I would suggest that this discussion should lead to an RFC regardless of the outcome, if only to clarify what’s going on. Right now it seems to be the case that:
- It is not undefined behavior to hand safe code references to undefined bytes.
- However, it is undefined behavior for that safe code to read such bytes. We have no way, in a function signature, to distinguish arguments that will be written to from those that will be both read from and written to, nor to enforce such a distinction inside a safe function itself. Therefore we are in the awkward position where you can start with an initially correct program, then change only an implementation detail of a completely safe function, without changing the interface, without adding an
unsafe block (directly or through a call to a function with an unsafe block), and without changing the outputs, and still cause technically undefined behavior.
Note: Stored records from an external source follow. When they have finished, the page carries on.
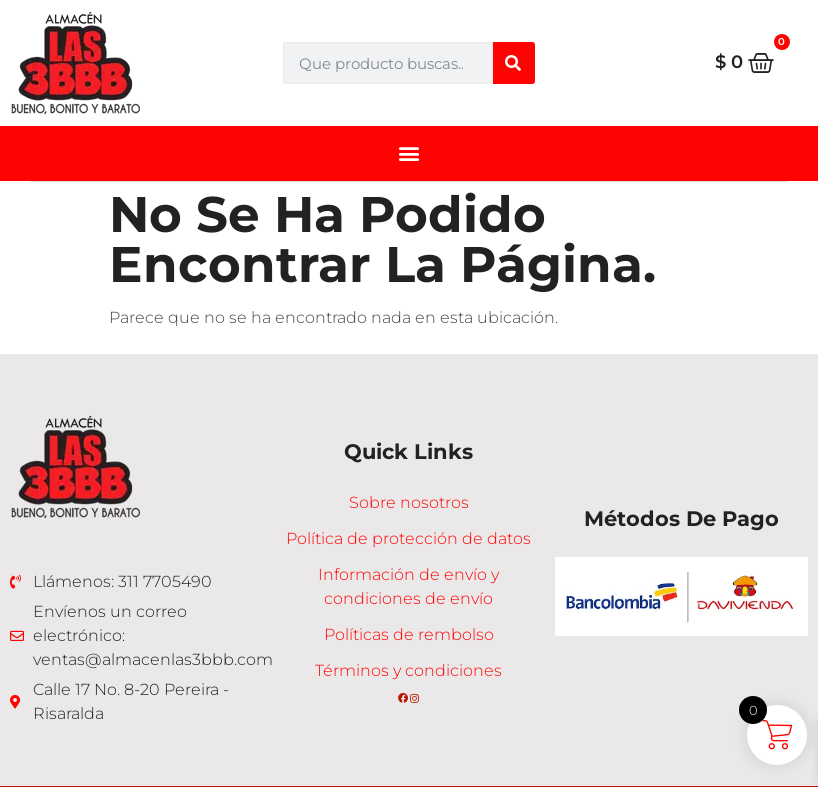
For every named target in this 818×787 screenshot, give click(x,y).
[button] (409, 152)
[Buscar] (514, 63)
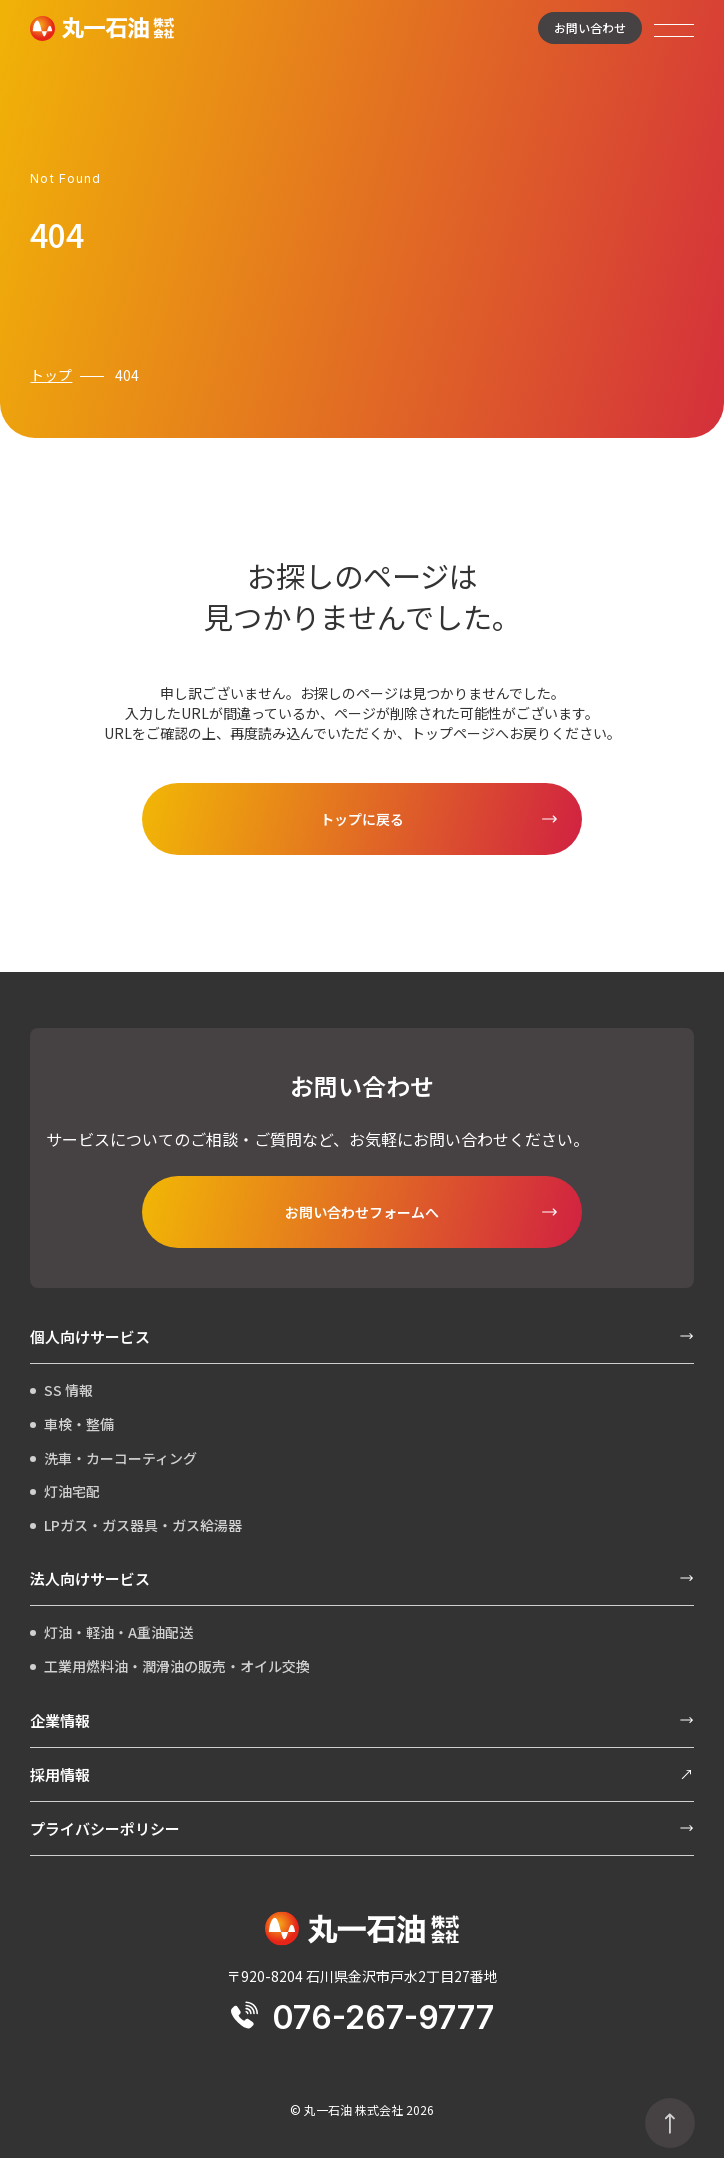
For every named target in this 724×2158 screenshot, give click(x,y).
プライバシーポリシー (361, 1828)
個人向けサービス (361, 1336)
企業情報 (361, 1720)
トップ (51, 375)
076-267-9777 (362, 2017)
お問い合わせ (590, 27)
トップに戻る (362, 819)
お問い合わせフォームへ (362, 1212)
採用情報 (361, 1774)
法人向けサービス (361, 1578)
- It is undefined behavior to hand to safe code references to shared bytes, if those bytes may be defined or mutated by another thread at any moment, since this is a data race.
- It is undefined behavior to hand to safe code, or in any other way use, primitive types that may have invalid values (e.g. references that may be dangling), even in private fields. This by extension rules out passing uninitialized data of these types. Presumably, this rule is intended to apply to
&[T], and to guarantee that not only the reference but the length part of the fat pointer is valid.
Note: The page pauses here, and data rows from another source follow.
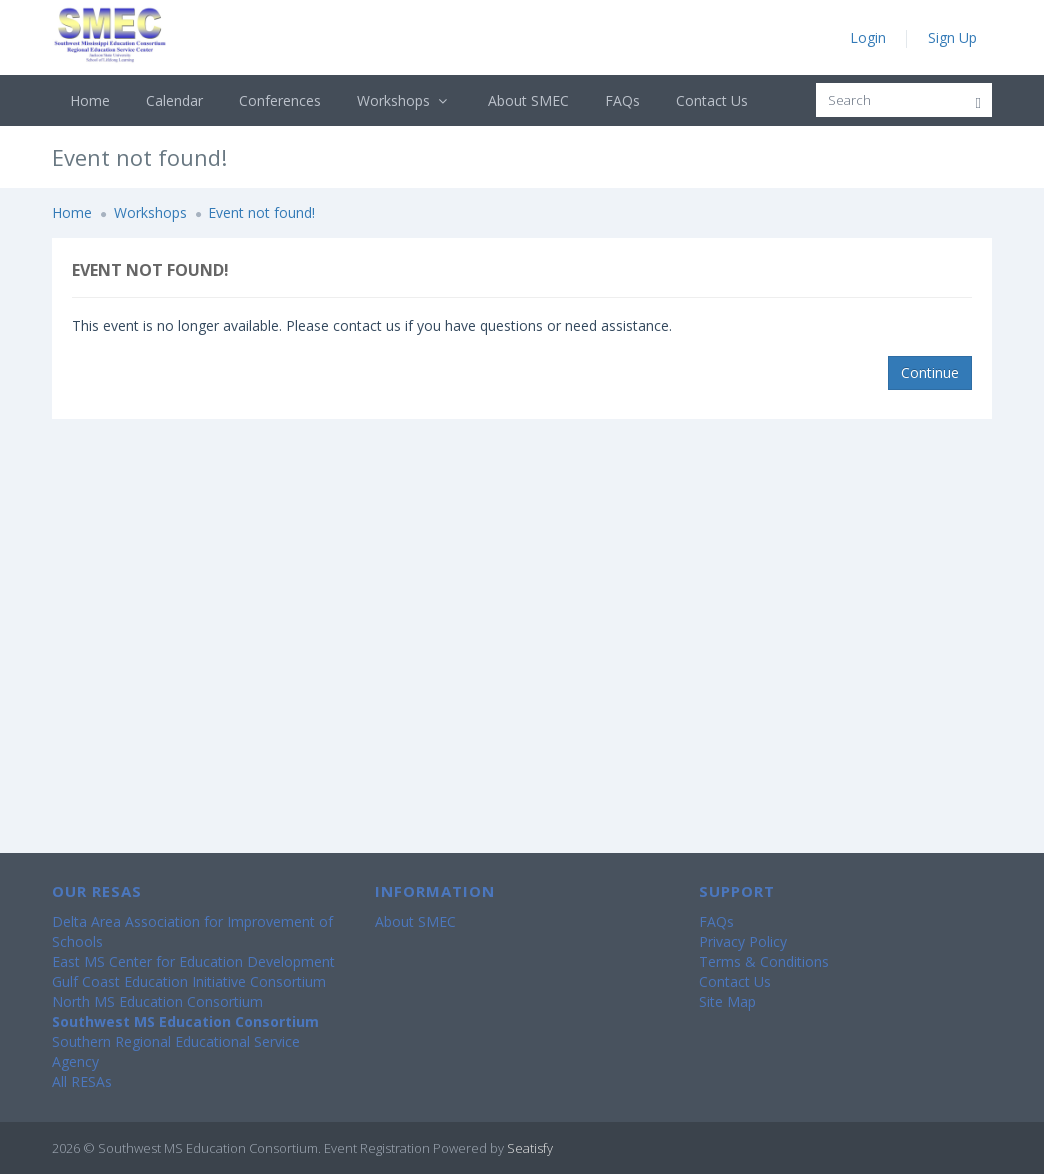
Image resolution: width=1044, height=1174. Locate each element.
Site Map (727, 1001)
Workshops (404, 100)
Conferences (280, 100)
- It is not explicitly disallowed to hand types with dangerously broken invariants to safe code. E.g. passing a
Vec with a correct pointer, but a wrong length and capacity. However, it is UB to actually use such objects in a way that causes problems, which should ultimately only happen in unsafe code. E.g. indexing into a vector implicitly calls a function that does pointer arithmetic in an unsafe block.
With that out of the way, my thought on the performance problem at hand.
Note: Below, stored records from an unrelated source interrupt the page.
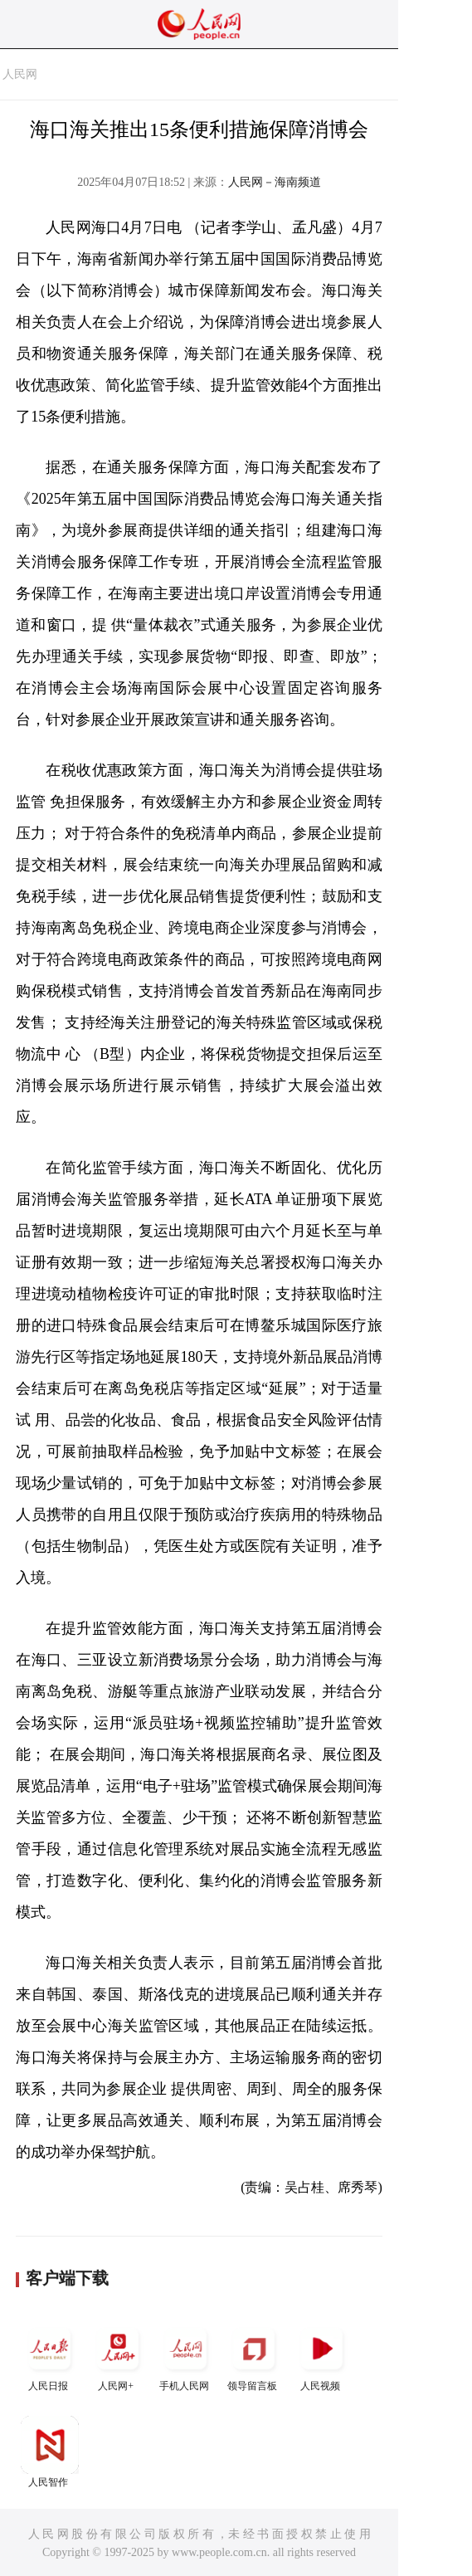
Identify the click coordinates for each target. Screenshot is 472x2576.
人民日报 (50, 2356)
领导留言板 (254, 2356)
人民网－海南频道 (274, 182)
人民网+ (118, 2356)
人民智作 (50, 2452)
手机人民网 (186, 2356)
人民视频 (322, 2356)
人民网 (19, 74)
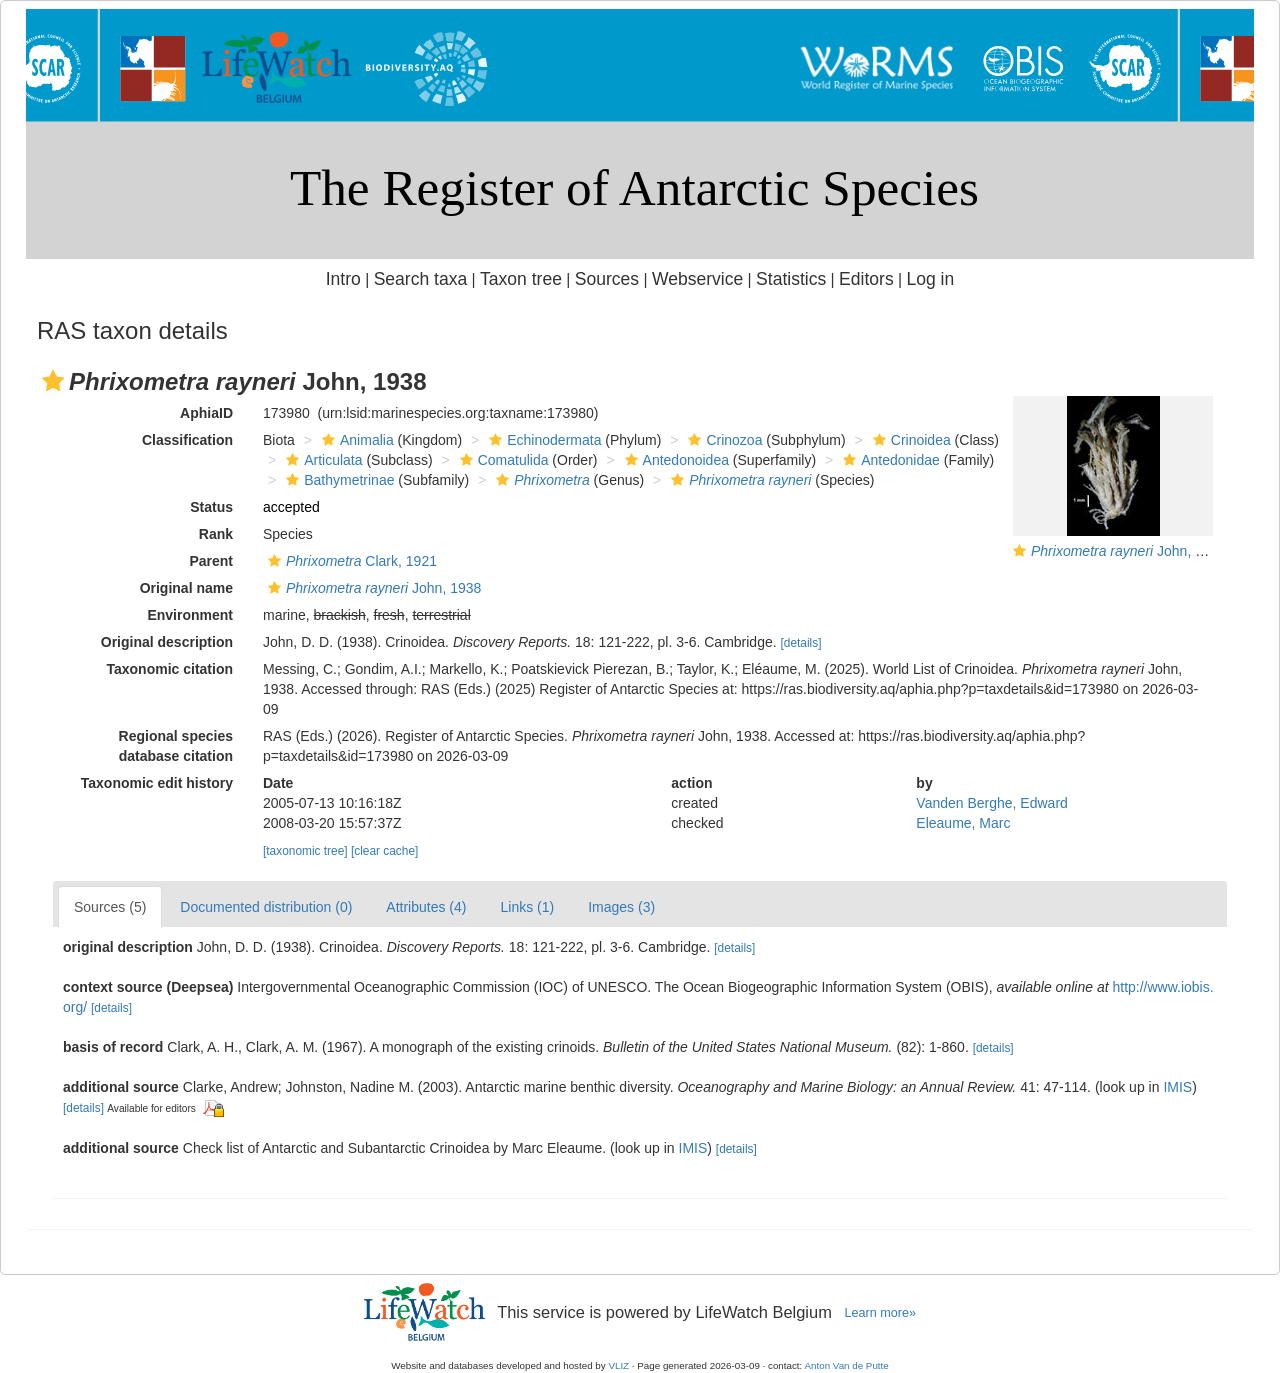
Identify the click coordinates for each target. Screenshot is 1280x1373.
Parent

If the desire is to a problem with any arbitrary read implementation, then we have to worry about things such as a read implementation calling broken FFI functions, which can report a wrong number of bytes written to the buffer you hand them. This is really insoluble unless you zero out the buffer. But I think that this is likely to be a waste of time, since one should really just accept that any broken unsafe code, including FFI calls, can allow any number of bad things to happen.
However, if you only want to guarantee that an entirely safe function does not read uninitialized data, then I think @carllerche and @reem are on the right track; we just need some way of representing a reference to write-only memory, without exposing that memory to safe code. In that case, something like the original RFC can be passed without a significant, unavoidable performance hit that drives people to use unsafe.
The only other question I can see is whether we can also guarantee that the safe code writes the number of bytes that it says it does, which is a little bit harder, and perhaps not strictly necessary, but also desirable as a safety guarantee. If I understand correctly, I think that it could be done with a variant on MutBuf where advance is also unsafe (preventing the “skipping” of any bytes in completely safe code), and assuming that the user (e.g. read_to_end) determines the number of bytes by using the remaining function, rather than assuming that some independent byte count (e.g. the return value of read) is correct. (It might be best to provide a consumed query function for MutBuf that exposes the internal pos in this case, to avoid unnecessary cruft code to subtract remaining from the total capacity.)
In this case, a completely safe read_to_mut_buf method (e.g. doing memory-to-memory copies of bytes) can use the safe interface. A read_to_mut_buf method that has an unsafe block (e.g. doing I/O through an OS or other FFI call) can use the unsafe functions, which will be faster anyway in some specific cases.
This does involve a change to the Read trait, which is unfortunate. That churn could be ameliorated for users (but not so much for implementers) of Read by keeping the current read with the byte slice argument as-is, except that it would now be considered UB to hand it an uninitialized slice. It would have a default implementation that uses the new method (read_to_mut_buf or whatever it will be called).